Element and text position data
------------------------------------------------
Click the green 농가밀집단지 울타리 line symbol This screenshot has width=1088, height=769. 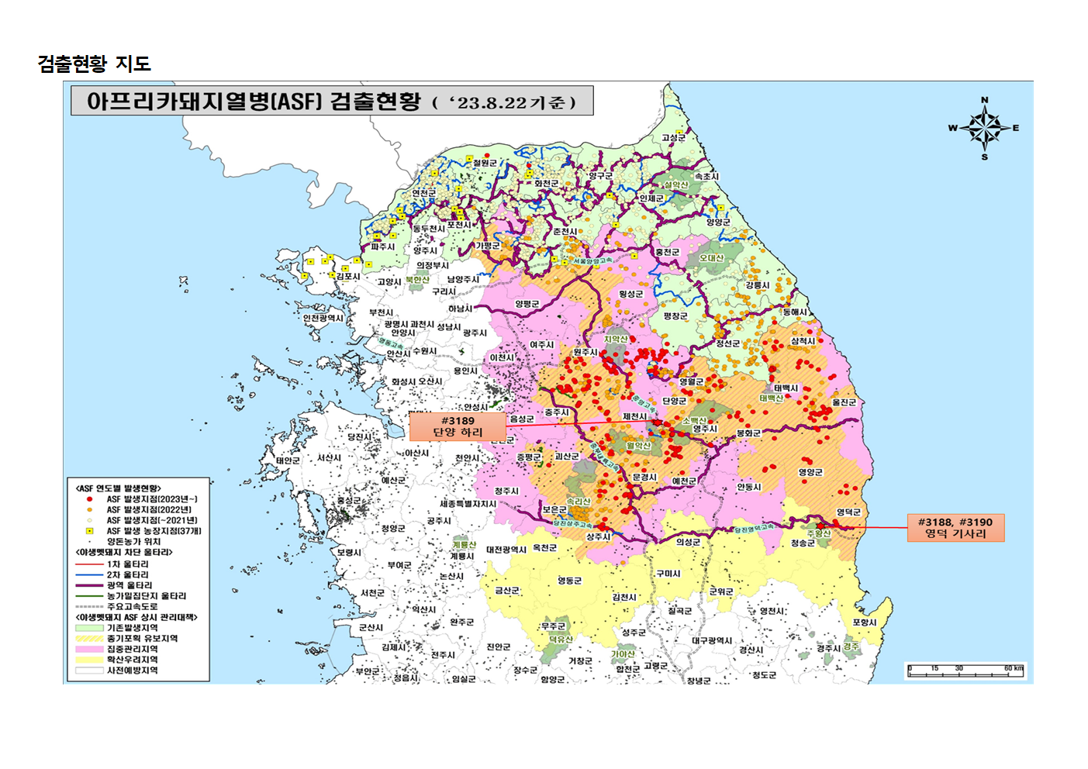pyautogui.click(x=89, y=596)
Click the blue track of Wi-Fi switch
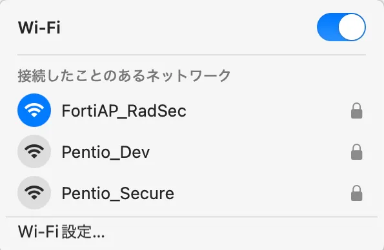The height and width of the screenshot is (250, 384). pyautogui.click(x=327, y=27)
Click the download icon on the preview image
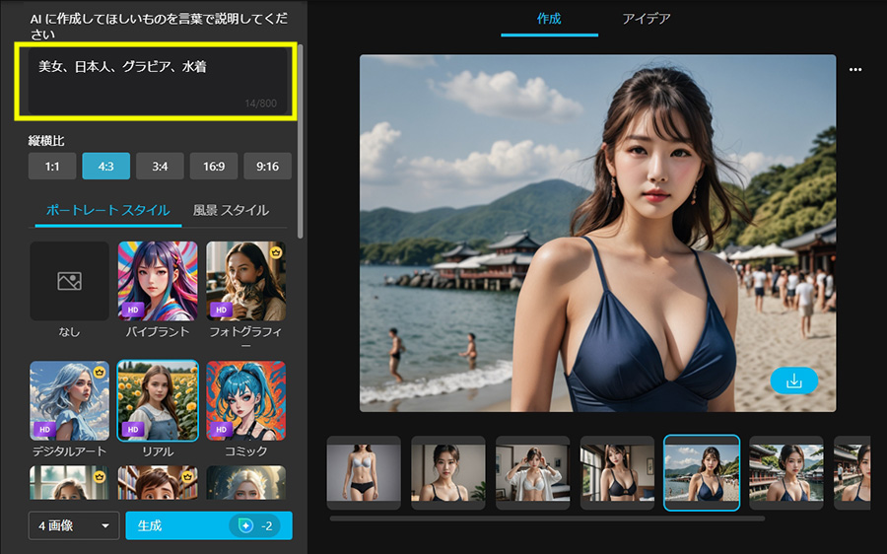 point(794,381)
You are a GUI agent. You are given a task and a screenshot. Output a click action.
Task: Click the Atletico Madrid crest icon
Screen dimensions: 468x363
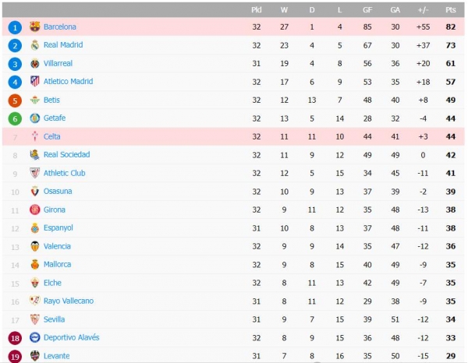click(x=34, y=82)
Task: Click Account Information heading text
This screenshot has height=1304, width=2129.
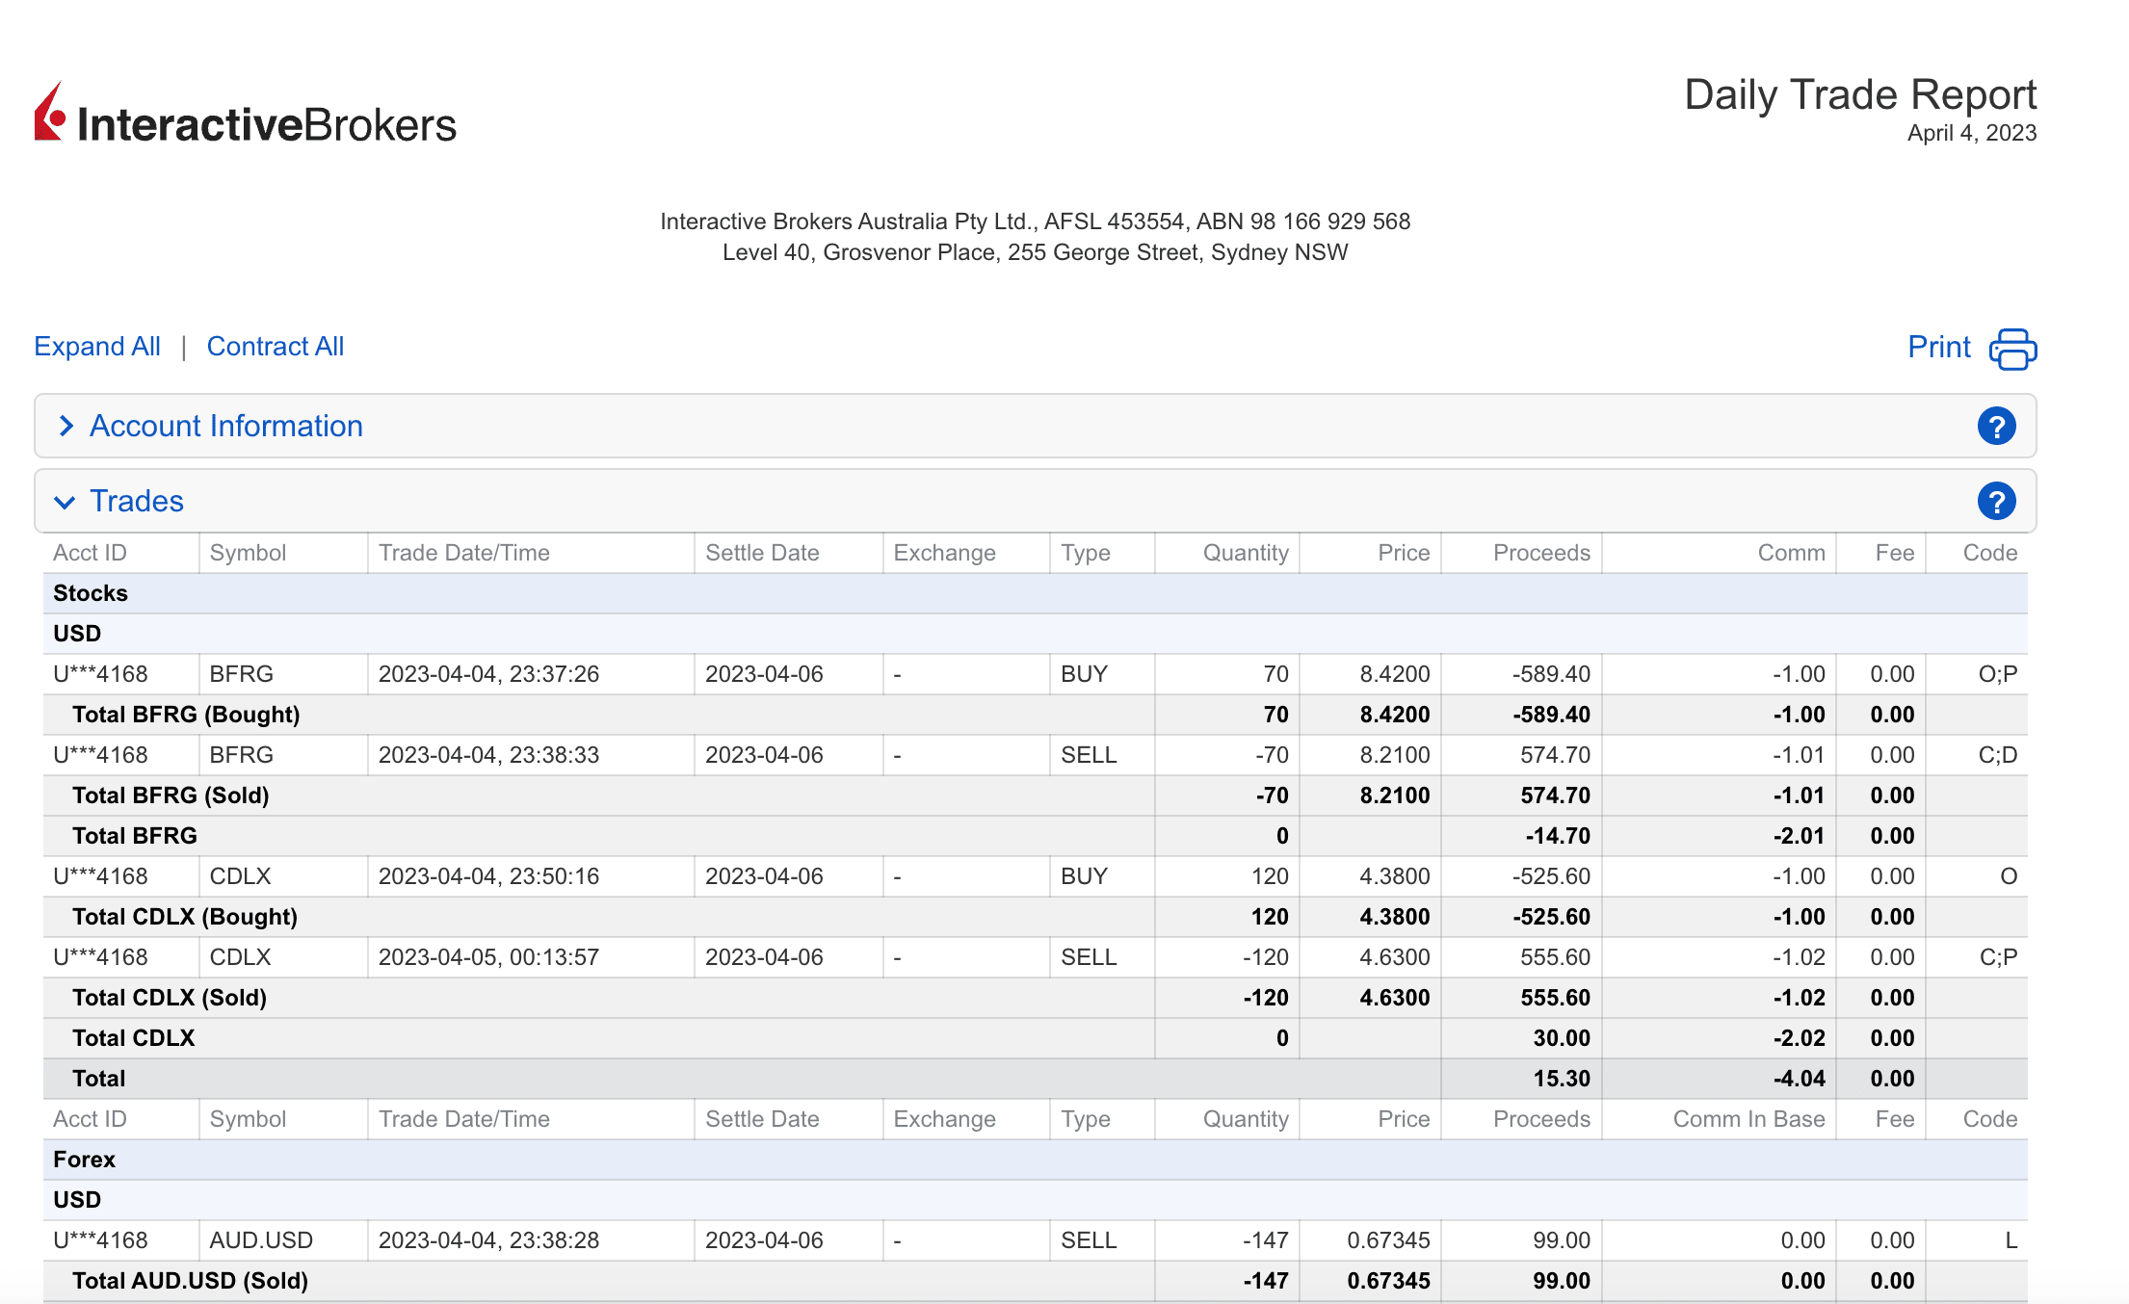Action: tap(225, 426)
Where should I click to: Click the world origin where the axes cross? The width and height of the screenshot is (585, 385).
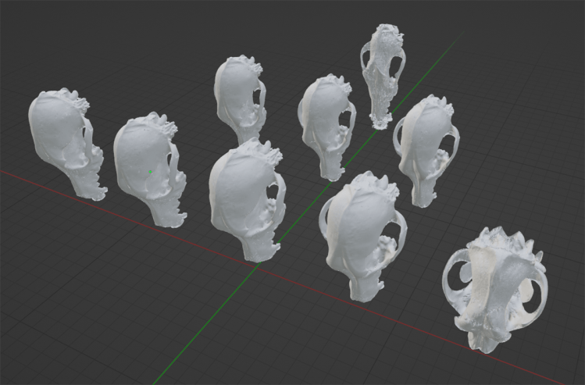(x=259, y=266)
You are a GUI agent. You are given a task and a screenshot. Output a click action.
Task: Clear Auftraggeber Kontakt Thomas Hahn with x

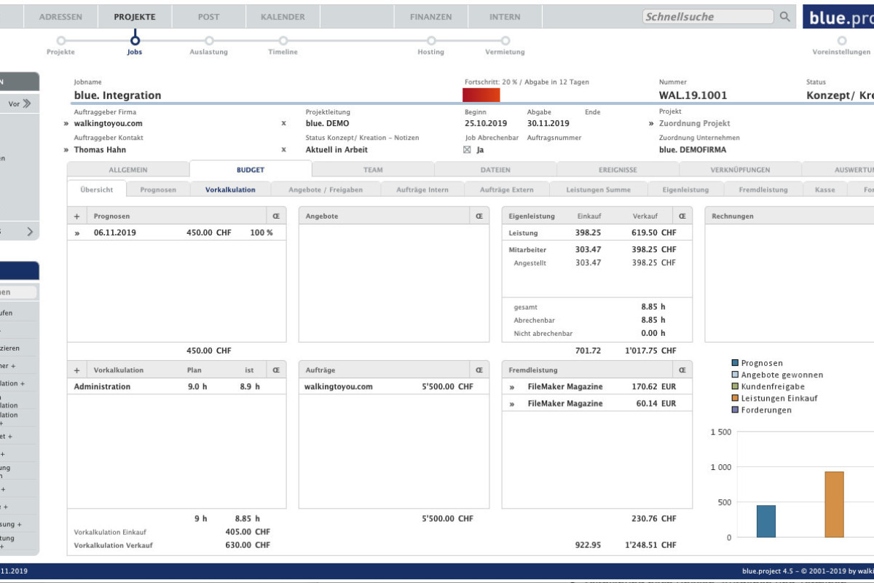284,150
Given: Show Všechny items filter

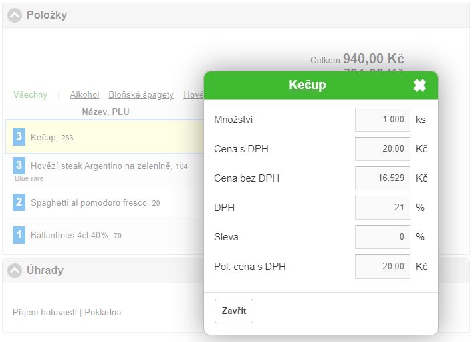Looking at the screenshot, I should (30, 95).
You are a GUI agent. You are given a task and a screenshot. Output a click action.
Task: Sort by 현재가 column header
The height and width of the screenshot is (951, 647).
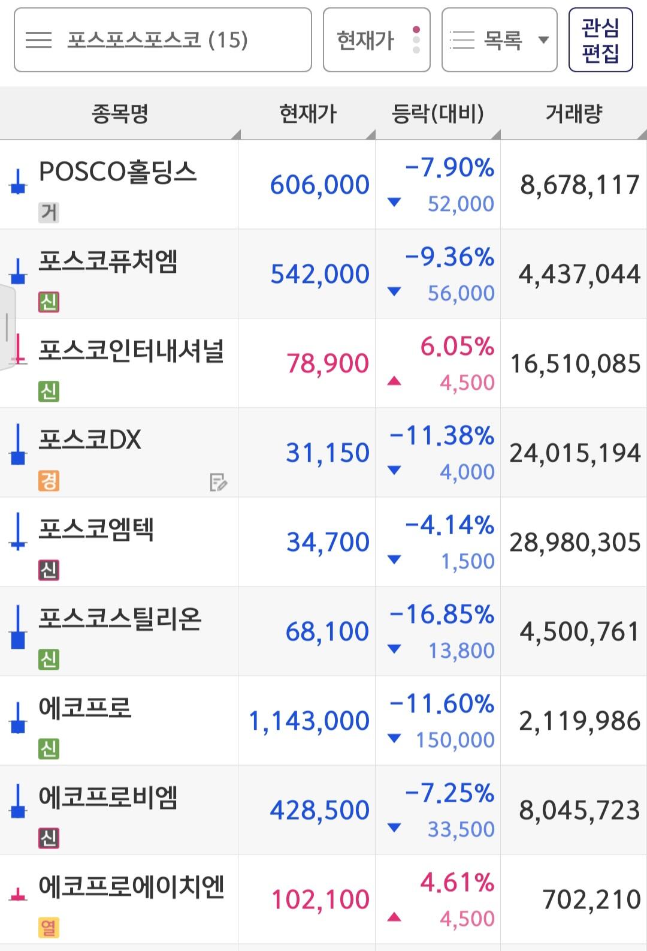pyautogui.click(x=307, y=113)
------------------------------------------------
Stated goal
Rewrite the listing from the line containing "Where should I" through the end of the listing, swapping "GUI agent" for "screen assistant" and keeping everything else the same. Leave the pictures out of your answer.

Result of the task
Where should I click to: Click the world origin where the axes cross? The width and height of the screenshot is (585, 385).
(x=259, y=266)
You are a screen assistant. You are given a task and a screenshot. Output a click action.
Task: Clear Auftraggeber Kontakt Thomas Hahn with x

284,150
Given: Show Všechny items filter

Looking at the screenshot, I should (30, 95).
You are a screen assistant. You are given a task and a screenshot. Output a click action.
Task: Sort by 현재가 column header
The height and width of the screenshot is (951, 647).
pyautogui.click(x=307, y=113)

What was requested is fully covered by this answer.